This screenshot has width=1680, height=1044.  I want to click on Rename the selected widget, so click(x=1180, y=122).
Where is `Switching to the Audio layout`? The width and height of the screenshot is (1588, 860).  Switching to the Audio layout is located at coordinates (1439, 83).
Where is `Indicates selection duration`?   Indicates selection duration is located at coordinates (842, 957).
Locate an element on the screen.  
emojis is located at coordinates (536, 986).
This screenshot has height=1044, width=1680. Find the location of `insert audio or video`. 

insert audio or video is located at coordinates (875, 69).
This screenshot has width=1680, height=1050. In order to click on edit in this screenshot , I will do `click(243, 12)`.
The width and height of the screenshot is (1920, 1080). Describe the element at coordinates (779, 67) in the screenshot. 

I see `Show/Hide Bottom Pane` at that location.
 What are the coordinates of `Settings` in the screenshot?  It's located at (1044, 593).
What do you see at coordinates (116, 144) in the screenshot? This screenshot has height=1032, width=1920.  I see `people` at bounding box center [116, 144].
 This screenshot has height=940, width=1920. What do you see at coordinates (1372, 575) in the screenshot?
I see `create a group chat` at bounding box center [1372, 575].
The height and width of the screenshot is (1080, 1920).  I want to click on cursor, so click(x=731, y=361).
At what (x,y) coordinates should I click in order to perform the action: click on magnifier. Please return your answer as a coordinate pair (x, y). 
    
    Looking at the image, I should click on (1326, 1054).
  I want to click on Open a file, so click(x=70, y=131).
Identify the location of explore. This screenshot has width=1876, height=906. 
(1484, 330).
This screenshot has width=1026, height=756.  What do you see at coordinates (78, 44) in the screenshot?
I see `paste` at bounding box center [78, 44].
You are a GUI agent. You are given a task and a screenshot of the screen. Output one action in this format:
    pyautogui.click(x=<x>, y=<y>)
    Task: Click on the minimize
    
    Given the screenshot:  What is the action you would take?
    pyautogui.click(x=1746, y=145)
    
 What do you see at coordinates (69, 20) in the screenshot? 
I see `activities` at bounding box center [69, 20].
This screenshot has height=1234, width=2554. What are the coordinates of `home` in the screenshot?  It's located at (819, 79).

========

▸ WHAT IS NEEDED
Convert the material above into a numbered list, one item per line, leaving out the blank lines.

▸ FINISHED EXERCISE
1. This screenshot has width=1680, height=1044.  I want to click on Rename the selected widget, so click(x=1180, y=122).
2. Where is `Switching to the Audio layout`? The width and height of the screenshot is (1588, 860).  Switching to the Audio layout is located at coordinates (1439, 83).
3. Where is `Indicates selection duration`?   Indicates selection duration is located at coordinates (842, 957).
4. Locate an element on the screen.  
5. emojis is located at coordinates (536, 986).
6. This screenshot has height=1044, width=1680. Find the location of `insert audio or video`. 
7. insert audio or video is located at coordinates (875, 69).
8. This screenshot has width=1680, height=1050. In order to click on edit in this screenshot , I will do `click(243, 12)`.
9. The width and height of the screenshot is (1920, 1080). Describe the element at coordinates (779, 67) in the screenshot. 
10. I see `Show/Hide Bottom Pane` at that location.
11.  What are the coordinates of `Settings` in the screenshot?  It's located at (1044, 593).
12. What do you see at coordinates (116, 144) in the screenshot? This screenshot has height=1032, width=1920.  I see `people` at bounding box center [116, 144].
13.  This screenshot has height=940, width=1920. What do you see at coordinates (1372, 575) in the screenshot?
14. I see `create a group chat` at bounding box center [1372, 575].
15. The height and width of the screenshot is (1080, 1920).  I want to click on cursor, so click(x=731, y=361).
16. At what (x,y) coordinates should I click in order to perform the action: click on magnifier. Please return your answer as a coordinate pair (x, y). 
17.     Looking at the image, I should click on (1326, 1054).
18.   I want to click on Open a file, so click(x=70, y=131).
19. Identify the location of explore. This screenshot has width=1876, height=906. 
20. (1484, 330).
21. This screenshot has width=1026, height=756.  What do you see at coordinates (78, 44) in the screenshot?
22. I see `paste` at bounding box center [78, 44].
23. You are a GUI agent. You are given a task and a screenshot of the screen. Output one action in this format:
24.     pyautogui.click(x=<x>, y=<y>)
25.     Task: Click on the minimize
26.     Given the screenshot:  What is the action you would take?
27.     pyautogui.click(x=1746, y=145)
28.  What do you see at coordinates (69, 20) in the screenshot? 
29. I see `activities` at bounding box center [69, 20].
30. This screenshot has height=1234, width=2554. What are the coordinates of `home` in the screenshot?  It's located at (819, 79).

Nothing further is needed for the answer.